** Opening Supplied material block **

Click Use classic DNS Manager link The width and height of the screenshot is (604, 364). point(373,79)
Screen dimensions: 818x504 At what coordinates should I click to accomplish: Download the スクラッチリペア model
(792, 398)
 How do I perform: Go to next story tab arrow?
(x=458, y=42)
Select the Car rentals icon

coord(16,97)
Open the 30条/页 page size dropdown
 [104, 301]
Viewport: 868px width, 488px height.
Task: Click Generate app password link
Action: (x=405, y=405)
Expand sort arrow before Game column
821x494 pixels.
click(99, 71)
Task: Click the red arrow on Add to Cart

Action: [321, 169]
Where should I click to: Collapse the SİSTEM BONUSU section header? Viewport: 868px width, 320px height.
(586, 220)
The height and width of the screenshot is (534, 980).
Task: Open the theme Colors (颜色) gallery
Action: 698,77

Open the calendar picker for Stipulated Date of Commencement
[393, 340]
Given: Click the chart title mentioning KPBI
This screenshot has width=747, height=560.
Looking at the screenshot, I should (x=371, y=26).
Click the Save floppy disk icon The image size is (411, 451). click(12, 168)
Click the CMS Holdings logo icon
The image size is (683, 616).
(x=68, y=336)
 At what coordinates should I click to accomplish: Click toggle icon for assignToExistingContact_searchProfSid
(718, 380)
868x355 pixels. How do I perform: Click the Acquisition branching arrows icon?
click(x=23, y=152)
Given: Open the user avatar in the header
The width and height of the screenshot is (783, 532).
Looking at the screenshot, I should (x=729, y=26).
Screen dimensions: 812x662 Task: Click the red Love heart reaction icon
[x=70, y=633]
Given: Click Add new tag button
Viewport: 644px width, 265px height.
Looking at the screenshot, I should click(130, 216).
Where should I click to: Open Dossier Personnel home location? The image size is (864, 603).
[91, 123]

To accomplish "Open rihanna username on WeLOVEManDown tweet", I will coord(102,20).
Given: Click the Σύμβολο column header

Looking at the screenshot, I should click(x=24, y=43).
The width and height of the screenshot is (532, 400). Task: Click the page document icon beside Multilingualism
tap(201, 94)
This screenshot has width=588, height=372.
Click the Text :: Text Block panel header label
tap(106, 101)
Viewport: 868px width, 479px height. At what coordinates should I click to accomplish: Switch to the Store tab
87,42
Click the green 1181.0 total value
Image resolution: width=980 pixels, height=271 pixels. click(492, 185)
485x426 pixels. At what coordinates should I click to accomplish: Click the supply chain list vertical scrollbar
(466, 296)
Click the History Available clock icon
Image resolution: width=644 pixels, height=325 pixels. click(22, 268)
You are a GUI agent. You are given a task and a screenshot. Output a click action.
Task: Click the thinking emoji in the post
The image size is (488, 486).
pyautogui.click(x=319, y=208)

** Closing Supplied material block **

All of the entries need to be given again, word for word.

Click Use classic DNS Manager link The width and height of the screenshot is (604, 364). point(373,79)
Screen dimensions: 818x504 At what coordinates should I click to accomplish: Download the スクラッチリペア model
(792, 398)
 How do I perform: Go to next story tab arrow?
(x=458, y=42)
Select the Car rentals icon

coord(16,97)
Open the 30条/页 page size dropdown
 [104, 301]
Viewport: 868px width, 488px height.
Task: Click Generate app password link
Action: (x=405, y=405)
Expand sort arrow before Game column
821x494 pixels.
click(99, 71)
Task: Click the red arrow on Add to Cart

Action: [321, 169]
Where should I click to: Collapse the SİSTEM BONUSU section header? Viewport: 868px width, 320px height.
(586, 220)
The height and width of the screenshot is (534, 980).
Task: Open the theme Colors (颜色) gallery
Action: 698,77

Open the calendar picker for Stipulated Date of Commencement
[393, 340]
Given: Click the chart title mentioning KPBI
This screenshot has width=747, height=560.
Looking at the screenshot, I should (x=371, y=26).
Click the Save floppy disk icon The image size is (411, 451). click(12, 168)
Click the CMS Holdings logo icon
The image size is (683, 616).
(x=68, y=336)
 At what coordinates should I click to accomplish: Click toggle icon for assignToExistingContact_searchProfSid
(718, 380)
868x355 pixels. How do I perform: Click the Acquisition branching arrows icon?
click(x=23, y=152)
Given: Open the user avatar in the header
The width and height of the screenshot is (783, 532).
Looking at the screenshot, I should (x=729, y=26).
Screen dimensions: 812x662 Task: Click the red Love heart reaction icon
[x=70, y=633]
Given: Click Add new tag button
Viewport: 644px width, 265px height.
Looking at the screenshot, I should click(130, 216).
Where should I click to: Open Dossier Personnel home location? The image size is (864, 603).
[91, 123]

To accomplish "Open rihanna username on WeLOVEManDown tweet", I will coord(102,20).
Given: Click the Σύμβολο column header

Looking at the screenshot, I should click(x=24, y=43).
The width and height of the screenshot is (532, 400). Task: Click the page document icon beside Multilingualism
tap(201, 94)
This screenshot has width=588, height=372.
Click the Text :: Text Block panel header label
tap(106, 101)
Viewport: 868px width, 479px height. At what coordinates should I click to accomplish: Switch to the Store tab
87,42
Click the green 1181.0 total value
Image resolution: width=980 pixels, height=271 pixels. click(492, 185)
485x426 pixels. At what coordinates should I click to accomplish: Click the supply chain list vertical scrollbar
(466, 296)
Click the History Available clock icon
Image resolution: width=644 pixels, height=325 pixels. click(22, 268)
You are a GUI agent. You are given a task and a screenshot. Output a click action.
Task: Click the thinking emoji in the post
The image size is (488, 486).
pyautogui.click(x=319, y=208)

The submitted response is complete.